Jasper, who was commissioned by CBF in 2014 and serves through the Fellowship’s rural poverty initiative, Together for Hope, ministers alongside the homeless, victims of domestic violence and families in financial and medical crisis in communities plagued by generational poverty.
She leads workshops on predatory lending and provides low-income families with financial counseling, offering education on how to protect themselves from the debt trap as well as how to escape from it.
“What we try to do is educate people about exactly what predatory lending is, and the price that they’re paying, the cost of those payday loans,” Jasper said. “We try to help them work through other avenues rather than having to resort to going to that toxic facility for assistance.”
Jasper points those in need to alternative options, and when they’ve become trapped in a payday loan, she offers assistance.
“We try to help them learn how to budget, how to get those loans paid off even if it means you can’t pay down the whole loan at once, requiring them to take out another loan,” she said. “We try to say, ‘well, if you absolutely have to take out a new loan to pay the old loan off, what’s the minimum that you can get by with?’ — so that the loan is not just growing and growing and getting out of control.”

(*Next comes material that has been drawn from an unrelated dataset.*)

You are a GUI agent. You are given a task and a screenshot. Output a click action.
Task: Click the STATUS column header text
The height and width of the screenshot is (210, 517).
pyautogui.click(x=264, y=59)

Jasper has seen firsthand how predatory lenders target low-income families, making it as easy as possible to trap those most vulnerable in a cycle of debt in rural areas where financial resources are limited. Many of these families feel a sense of shame for having to take out these short-term usurious loans, she said.
“There’s a lot of marketing that goes along with these type of [predatory] loans and it’s really targeted towards the families that it’s going to hurt the most — low-income families that can’t afford the high interest rates,” Jasper said. “There’s a stigma attached to it.”
For nearly 25 years, Jasper has been involved in nonprofit volunteer work, serving others and bringing her faith to the workplace.
“From the time I was a child, I had a call to do service, to serve others,” she said. “It’s not work that was modeled to me; I didn’t know anyone who did that kind of work. But I have always had a desire to help others.”
Jasper decided to partner with CBF because of the Fellowship’s commitment to renewal and forming together as a larger community of faith.
“I sought out CBF because I really love the Fellowship’s philosophy of partnering together,” she explained. “So many times everybody wants to reinvent the wheel and do it all themselves for their glory, but CBF is about working together because we can do so much more when we work together — as an organization, as churches, as individuals — than we can alone ….”
Jasper, who is also a full-time student at Baptist Seminary of Kentucky, encourages churches and Christians to help end the debt trap in their communities and speak out against the problem of predatory lending.
“Be an advocate for these families,” Jasper said. “Advocate for lower interest rates. If we went into a bank and they told us that the interest rate for a loan was going to be 400-plus percent, we wouldn’t hesitate to turn around and walk out because you see that number and know that it is an astronomical amount.”
But that isn’t how the payday model works, she said. Customers there don’t see the actual costs.
“So, advocating for interest rate caps is an absolute must,” she said. “Advocate within your community, with your state government and at the national level.”
Education is also important, she said.
“Educate your community and the people that are being targeted by these predatory practices,” she added. “Education and advocacy are two things that we can do as individuals and our churches can do too.”